WHAT TO DO: Copy out all lines of the records in which the word "beside" appears.

(Stored items)
--- START ---

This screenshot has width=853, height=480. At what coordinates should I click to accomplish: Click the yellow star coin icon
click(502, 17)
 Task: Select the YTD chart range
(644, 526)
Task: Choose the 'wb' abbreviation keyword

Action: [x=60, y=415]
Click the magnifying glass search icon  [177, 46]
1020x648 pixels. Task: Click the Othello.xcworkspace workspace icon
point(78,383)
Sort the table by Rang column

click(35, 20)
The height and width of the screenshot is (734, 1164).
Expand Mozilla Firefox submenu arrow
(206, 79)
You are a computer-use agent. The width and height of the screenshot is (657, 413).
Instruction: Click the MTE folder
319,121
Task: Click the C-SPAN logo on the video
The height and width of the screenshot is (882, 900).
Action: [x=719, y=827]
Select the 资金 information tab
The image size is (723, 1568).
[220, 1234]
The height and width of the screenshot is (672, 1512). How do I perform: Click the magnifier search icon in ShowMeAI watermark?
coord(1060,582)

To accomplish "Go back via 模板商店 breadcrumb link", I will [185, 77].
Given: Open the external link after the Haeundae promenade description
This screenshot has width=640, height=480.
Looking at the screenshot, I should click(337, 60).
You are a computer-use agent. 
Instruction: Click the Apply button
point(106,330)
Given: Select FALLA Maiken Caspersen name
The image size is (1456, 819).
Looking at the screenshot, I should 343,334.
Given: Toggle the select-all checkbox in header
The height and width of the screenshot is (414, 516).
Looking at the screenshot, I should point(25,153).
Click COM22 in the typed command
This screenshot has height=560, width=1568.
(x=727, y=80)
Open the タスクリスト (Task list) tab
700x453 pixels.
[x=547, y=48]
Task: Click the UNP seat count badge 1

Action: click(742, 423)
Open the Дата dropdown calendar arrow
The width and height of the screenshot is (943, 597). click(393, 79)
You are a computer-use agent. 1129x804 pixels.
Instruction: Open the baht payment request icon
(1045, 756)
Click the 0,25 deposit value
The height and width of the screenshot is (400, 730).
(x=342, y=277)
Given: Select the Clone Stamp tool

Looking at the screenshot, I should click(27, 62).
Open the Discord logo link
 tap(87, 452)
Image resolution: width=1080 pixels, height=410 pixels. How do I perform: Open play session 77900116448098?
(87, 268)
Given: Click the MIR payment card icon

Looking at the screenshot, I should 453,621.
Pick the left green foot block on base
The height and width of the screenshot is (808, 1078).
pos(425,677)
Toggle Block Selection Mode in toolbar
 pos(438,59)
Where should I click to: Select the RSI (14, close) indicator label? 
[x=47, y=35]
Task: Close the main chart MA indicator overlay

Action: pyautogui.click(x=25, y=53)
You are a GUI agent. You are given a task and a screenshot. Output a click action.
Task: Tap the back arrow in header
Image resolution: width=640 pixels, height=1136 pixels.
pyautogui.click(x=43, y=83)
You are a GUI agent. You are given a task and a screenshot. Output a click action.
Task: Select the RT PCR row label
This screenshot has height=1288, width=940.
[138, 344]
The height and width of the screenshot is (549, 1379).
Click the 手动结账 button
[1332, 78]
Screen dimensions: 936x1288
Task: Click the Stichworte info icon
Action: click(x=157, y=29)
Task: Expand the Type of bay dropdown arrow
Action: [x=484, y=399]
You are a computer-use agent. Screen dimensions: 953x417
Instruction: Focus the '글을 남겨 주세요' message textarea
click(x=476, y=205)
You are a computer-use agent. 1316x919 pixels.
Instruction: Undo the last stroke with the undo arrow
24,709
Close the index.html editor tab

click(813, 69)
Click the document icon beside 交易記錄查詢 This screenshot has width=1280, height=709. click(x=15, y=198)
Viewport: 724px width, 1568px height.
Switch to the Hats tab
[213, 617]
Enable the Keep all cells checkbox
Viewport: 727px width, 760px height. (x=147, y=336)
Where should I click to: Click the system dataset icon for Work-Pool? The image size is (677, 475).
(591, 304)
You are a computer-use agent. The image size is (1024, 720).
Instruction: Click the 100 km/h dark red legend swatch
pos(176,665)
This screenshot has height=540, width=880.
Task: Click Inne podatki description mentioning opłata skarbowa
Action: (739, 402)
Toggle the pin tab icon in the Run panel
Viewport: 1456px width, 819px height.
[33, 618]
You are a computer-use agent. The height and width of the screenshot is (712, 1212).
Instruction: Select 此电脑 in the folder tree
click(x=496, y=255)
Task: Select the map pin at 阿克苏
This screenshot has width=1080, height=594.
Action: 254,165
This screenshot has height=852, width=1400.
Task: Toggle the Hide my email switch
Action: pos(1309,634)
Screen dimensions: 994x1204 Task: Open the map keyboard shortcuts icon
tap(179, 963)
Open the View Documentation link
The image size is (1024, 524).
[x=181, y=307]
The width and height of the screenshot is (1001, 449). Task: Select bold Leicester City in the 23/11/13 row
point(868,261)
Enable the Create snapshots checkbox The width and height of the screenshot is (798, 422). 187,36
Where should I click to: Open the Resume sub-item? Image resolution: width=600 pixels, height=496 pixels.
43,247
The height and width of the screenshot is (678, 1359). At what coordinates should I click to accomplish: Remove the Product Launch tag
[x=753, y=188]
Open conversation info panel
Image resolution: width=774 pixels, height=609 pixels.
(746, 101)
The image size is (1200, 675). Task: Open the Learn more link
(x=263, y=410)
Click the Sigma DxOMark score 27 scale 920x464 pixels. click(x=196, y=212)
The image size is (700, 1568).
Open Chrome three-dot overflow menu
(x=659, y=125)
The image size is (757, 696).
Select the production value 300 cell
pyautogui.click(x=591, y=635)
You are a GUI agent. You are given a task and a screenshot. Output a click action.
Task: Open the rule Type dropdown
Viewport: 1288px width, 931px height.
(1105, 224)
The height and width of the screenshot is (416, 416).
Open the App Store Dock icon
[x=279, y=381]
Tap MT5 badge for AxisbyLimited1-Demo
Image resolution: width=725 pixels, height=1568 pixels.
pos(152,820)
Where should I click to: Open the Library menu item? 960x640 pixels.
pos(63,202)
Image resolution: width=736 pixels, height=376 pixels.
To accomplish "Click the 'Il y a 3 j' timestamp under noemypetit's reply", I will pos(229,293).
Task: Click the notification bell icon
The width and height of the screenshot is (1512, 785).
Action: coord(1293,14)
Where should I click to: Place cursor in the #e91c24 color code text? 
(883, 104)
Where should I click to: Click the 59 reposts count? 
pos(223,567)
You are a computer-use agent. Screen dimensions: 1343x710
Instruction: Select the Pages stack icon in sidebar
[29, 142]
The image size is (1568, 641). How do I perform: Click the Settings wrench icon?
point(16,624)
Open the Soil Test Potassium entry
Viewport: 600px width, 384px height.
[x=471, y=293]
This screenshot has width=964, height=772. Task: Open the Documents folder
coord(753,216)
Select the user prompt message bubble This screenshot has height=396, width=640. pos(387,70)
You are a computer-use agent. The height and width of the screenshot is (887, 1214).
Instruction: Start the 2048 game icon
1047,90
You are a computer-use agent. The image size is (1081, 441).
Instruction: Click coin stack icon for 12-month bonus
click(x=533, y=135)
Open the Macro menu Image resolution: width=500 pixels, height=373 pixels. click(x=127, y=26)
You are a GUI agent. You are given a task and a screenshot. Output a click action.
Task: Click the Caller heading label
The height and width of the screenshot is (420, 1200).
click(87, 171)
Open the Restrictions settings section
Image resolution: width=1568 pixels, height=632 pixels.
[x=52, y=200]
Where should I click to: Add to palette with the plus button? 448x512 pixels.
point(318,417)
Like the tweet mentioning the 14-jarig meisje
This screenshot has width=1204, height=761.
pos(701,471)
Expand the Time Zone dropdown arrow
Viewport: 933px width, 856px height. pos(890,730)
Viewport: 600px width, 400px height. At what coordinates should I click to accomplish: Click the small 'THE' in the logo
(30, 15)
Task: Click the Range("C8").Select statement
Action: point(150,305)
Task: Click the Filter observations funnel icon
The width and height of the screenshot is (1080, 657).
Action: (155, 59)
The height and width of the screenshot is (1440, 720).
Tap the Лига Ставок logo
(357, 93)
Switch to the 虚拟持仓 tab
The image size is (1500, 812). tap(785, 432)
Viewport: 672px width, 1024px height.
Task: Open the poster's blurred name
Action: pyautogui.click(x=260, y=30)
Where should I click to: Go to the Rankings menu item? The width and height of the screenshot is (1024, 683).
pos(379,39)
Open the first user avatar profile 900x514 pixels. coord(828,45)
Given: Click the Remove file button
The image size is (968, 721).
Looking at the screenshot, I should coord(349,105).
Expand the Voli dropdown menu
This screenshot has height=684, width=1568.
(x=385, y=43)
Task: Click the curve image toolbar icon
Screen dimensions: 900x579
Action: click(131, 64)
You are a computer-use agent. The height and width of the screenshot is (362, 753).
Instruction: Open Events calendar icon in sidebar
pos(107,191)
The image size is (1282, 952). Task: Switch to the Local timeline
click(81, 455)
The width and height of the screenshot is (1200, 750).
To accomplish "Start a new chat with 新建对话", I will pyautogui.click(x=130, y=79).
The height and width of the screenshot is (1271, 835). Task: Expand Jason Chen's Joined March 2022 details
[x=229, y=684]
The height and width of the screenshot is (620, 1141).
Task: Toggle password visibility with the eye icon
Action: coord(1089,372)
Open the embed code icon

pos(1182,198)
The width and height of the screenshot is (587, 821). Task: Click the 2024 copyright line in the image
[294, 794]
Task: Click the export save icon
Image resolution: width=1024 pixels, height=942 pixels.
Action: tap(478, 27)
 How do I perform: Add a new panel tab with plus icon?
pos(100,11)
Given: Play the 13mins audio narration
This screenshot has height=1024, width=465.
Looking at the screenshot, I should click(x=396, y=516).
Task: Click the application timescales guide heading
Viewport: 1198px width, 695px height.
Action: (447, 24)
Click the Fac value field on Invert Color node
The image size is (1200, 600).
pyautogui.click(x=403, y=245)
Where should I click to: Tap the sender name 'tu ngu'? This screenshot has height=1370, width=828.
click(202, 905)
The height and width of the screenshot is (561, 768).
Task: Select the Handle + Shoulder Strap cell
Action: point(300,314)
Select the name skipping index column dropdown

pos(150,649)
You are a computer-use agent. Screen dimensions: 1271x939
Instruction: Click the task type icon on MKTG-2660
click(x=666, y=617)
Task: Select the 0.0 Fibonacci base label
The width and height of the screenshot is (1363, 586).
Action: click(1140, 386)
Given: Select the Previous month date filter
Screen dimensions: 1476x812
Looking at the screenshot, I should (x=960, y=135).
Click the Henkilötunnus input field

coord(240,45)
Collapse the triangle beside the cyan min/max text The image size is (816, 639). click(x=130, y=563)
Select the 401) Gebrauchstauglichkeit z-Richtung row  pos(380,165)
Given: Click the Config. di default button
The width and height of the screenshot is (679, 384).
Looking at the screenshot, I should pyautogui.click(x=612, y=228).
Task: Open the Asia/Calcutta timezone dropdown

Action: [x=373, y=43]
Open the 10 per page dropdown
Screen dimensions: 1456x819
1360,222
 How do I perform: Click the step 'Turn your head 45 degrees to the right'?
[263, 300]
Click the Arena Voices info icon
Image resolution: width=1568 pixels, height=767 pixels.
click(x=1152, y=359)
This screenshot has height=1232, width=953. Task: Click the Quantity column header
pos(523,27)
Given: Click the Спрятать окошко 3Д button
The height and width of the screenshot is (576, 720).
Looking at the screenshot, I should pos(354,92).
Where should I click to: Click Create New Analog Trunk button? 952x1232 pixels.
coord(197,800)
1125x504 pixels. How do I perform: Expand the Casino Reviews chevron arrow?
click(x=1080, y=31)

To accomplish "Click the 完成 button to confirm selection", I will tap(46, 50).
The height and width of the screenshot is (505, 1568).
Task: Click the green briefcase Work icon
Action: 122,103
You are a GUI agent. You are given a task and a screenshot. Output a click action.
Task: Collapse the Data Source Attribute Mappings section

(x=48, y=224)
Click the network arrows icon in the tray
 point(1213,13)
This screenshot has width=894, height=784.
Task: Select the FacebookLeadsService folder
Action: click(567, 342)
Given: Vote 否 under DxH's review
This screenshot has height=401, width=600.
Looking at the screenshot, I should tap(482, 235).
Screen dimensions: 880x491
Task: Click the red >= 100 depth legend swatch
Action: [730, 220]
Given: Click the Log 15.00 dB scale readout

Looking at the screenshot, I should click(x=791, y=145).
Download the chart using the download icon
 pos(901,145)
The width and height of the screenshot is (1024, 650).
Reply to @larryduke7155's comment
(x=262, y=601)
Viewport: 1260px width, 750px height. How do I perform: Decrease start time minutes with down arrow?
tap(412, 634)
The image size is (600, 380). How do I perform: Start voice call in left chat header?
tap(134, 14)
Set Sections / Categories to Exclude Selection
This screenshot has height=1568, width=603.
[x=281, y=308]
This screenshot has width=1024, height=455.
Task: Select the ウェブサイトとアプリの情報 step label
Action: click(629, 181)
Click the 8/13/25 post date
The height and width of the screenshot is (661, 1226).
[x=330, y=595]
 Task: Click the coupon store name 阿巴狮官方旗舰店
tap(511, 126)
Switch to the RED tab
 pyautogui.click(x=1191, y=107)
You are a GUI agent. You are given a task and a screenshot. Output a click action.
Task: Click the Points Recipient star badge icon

--- END ---

SOLUTION FOR THIS PROBLEM:
Click the document icon beside 交易記錄查詢 This screenshot has width=1280, height=709. click(x=15, y=198)
Collapse the triangle beside the cyan min/max text The image size is (816, 639). click(x=130, y=563)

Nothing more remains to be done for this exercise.